グランドセイコーの見識を感じさせるのが、ブレスレットの幅である。ケース側20mm、バックル側18mmというサイズは、バックル側に絞ったブレスレットが多い今となっては、良い意味で普通だ。絞るとドレッシーには見えるが、どうしても頭が重くなってしまう。ドレッシーに見せつつ、実用性を損ねない絞り方は、今のグランドセイコーらしい匙加減と言えるだろう。軽い素材と相まって、装着感は一層優れている。
お家芸である立体的な文字盤も進化を遂げた。今回、文字盤のモチーフに選ばれたのは、スプリングドライブの製造地である信州の樹氷林だ。霧ヶ峰高原に見られる薄氷をまとった針葉樹林をキャリバー9RB系の超高精度と、無音で動くスプリングドライブに重ねた、とデザイナーの吉田氏は説明する。プレスで深くパターンを施すのは従来のモデルに同じ。しかし、表面仕上げにあえてホーニング加工を加えることで、下地を半ツヤ消しに抑えている。強いパターンにもかかわらず、インデックスが埋没しない理由だ。

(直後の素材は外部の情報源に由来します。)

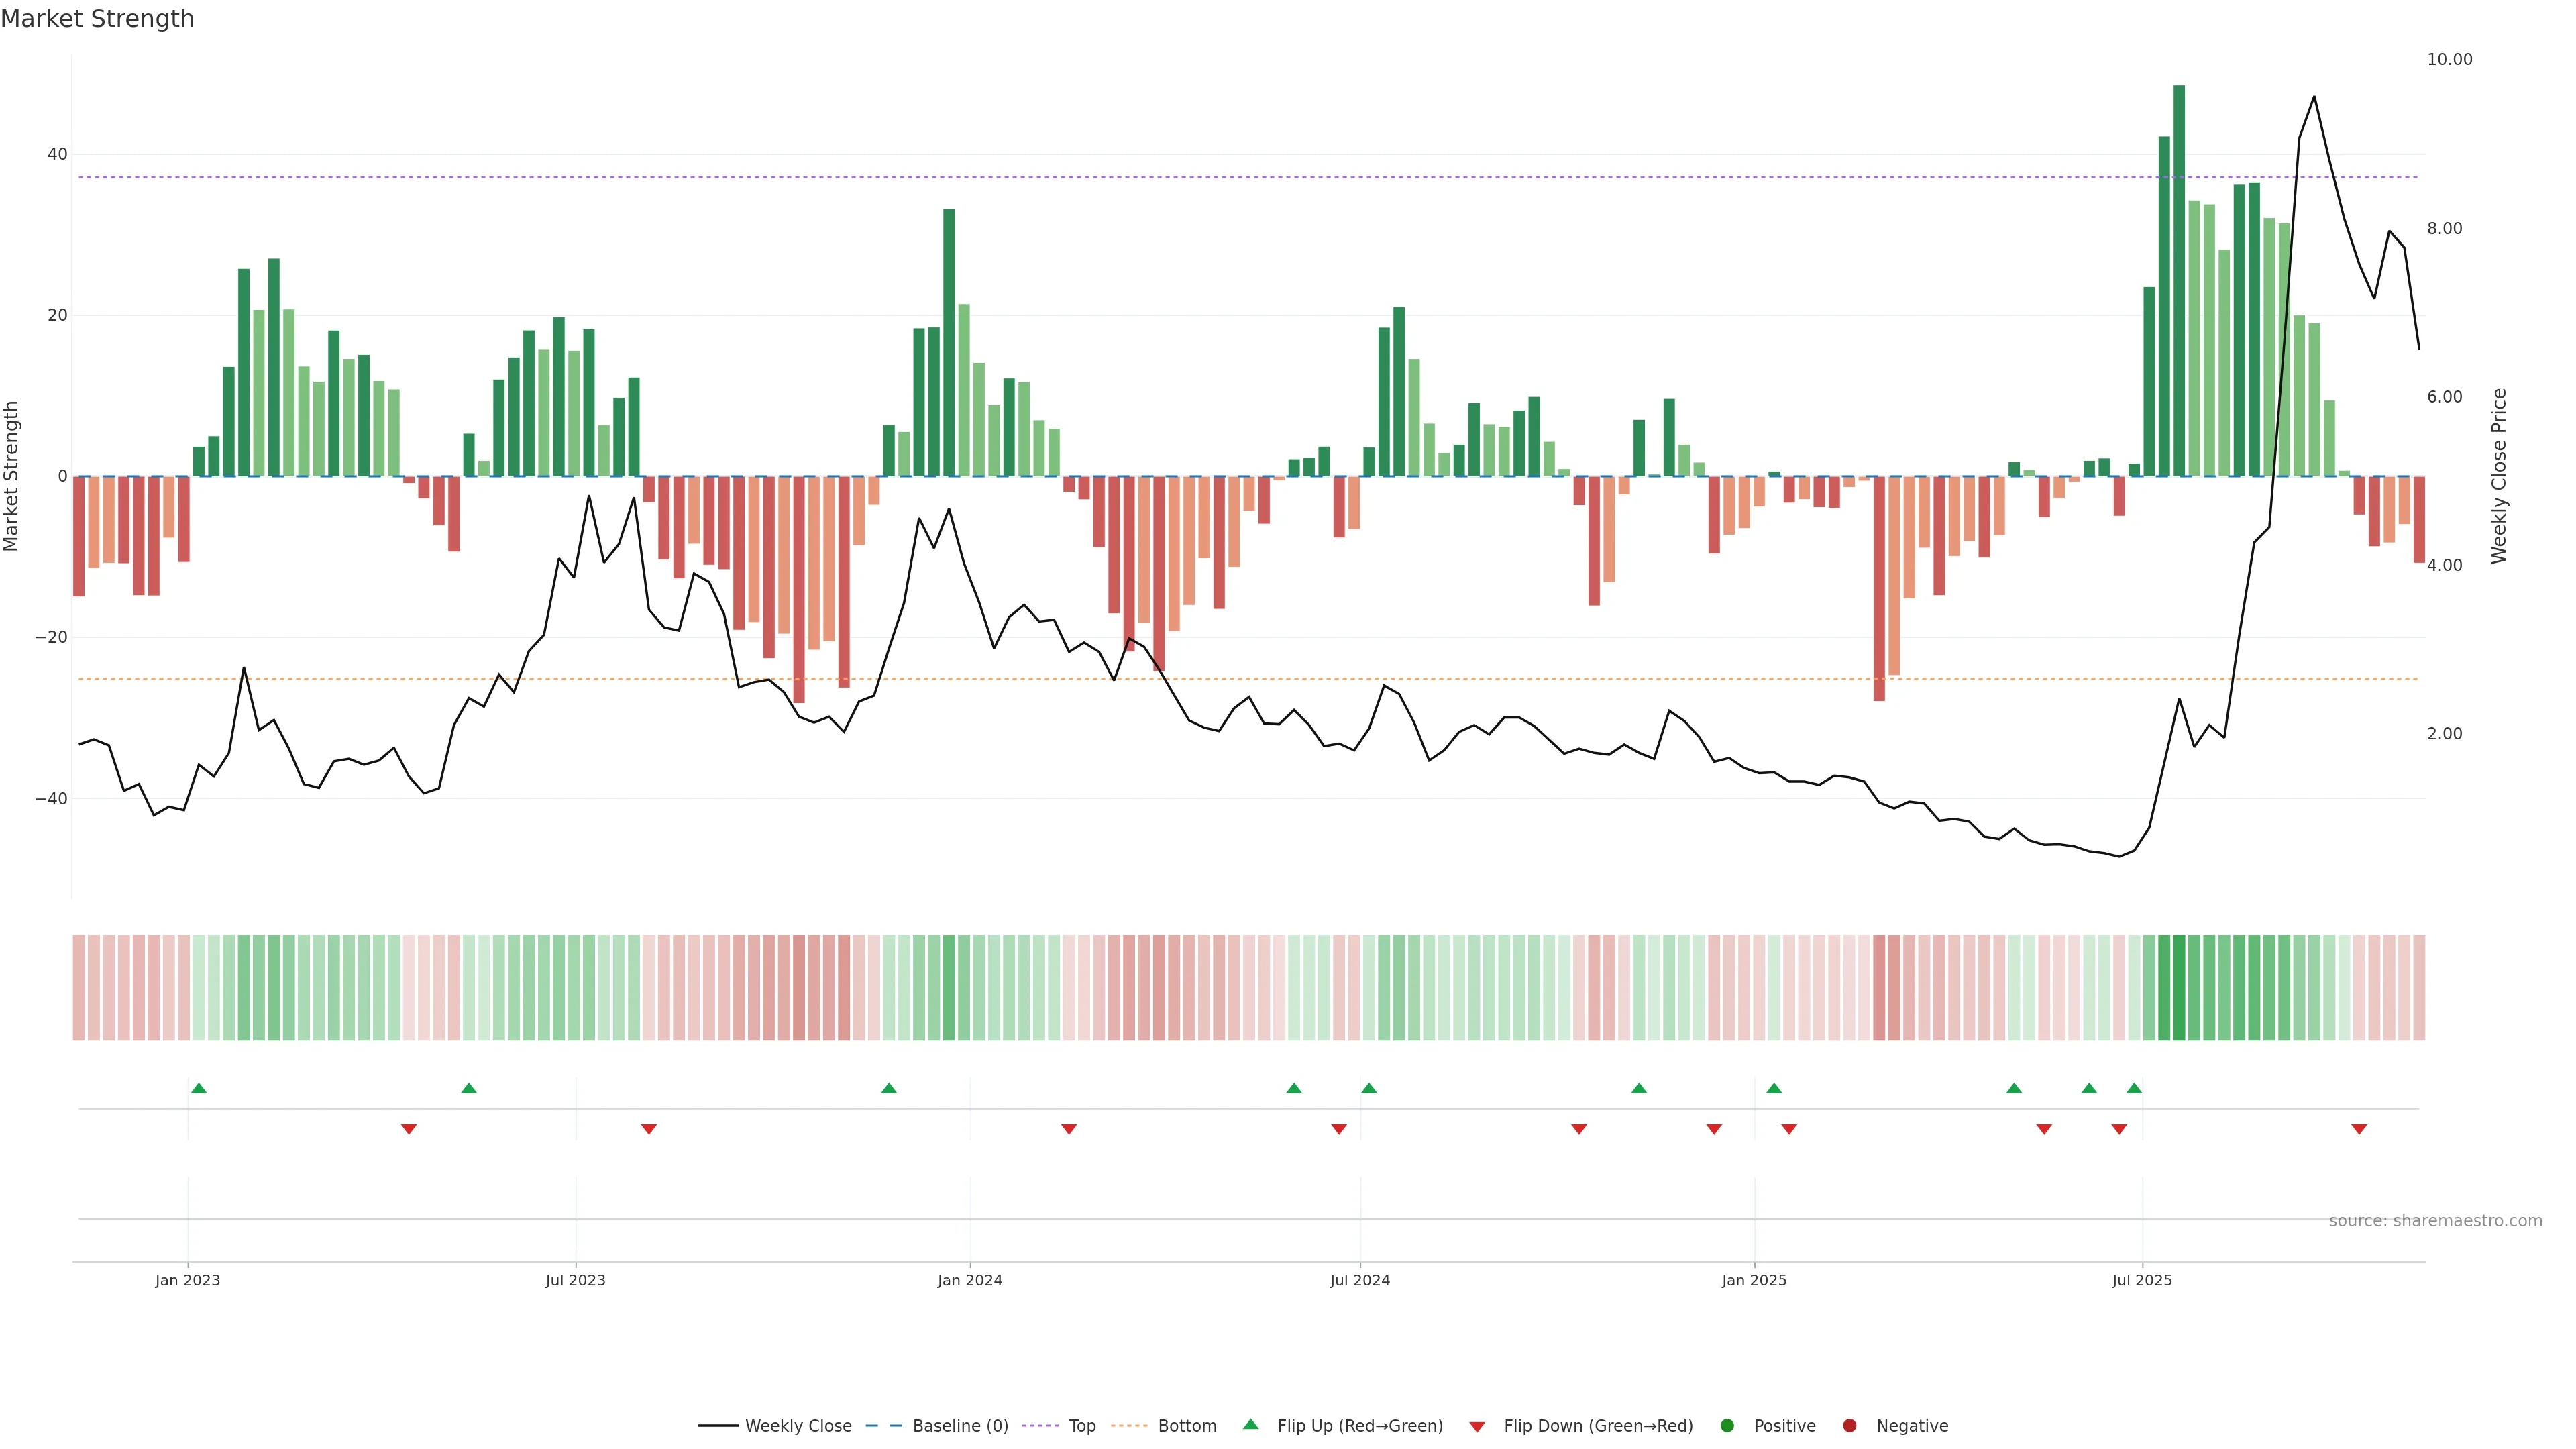Viewport: 2576px width, 1449px height.
Task: Click the Jul 2025 x-axis label
Action: click(x=2141, y=1280)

文字盤の塗装にも創意工夫が凝らされた。表面に吹くクリア層の下にパール塗料を吹き付け、風によって樹氷林からはがれた薄氷がキラキラと舞う様を表現。クリアの下にパール塗装を施すことは少なく、薄いブルーにわずかにパール塗装を吹くことで、薄氷が舞う煌めきを表現した例は、グランドセイコーでもほとんどない。
年差±20秒という異次元の高精度で、今年の時計見本市の話題をさらったスプリングドライブ U.F.A. 。もちろん、現実的に超高精度を実現したキャリバー9RB2というムーブメントは傑出している。しかし一層見るべきは、その超高精度機を巧みにまとめ上げたグランドセイコーの手腕だろう。あらゆる要素をこれほど高い水準にまとめ上げた実力こそ、今年の新作最大の見どころなのだ。
この新作は、精度だけを謳い文句にしたレーシングマシンでは決してない。これは、超高性能にもかかわらず、そのことを感じさせない、今までに存在しなかった新時代の高級腕時計なのである。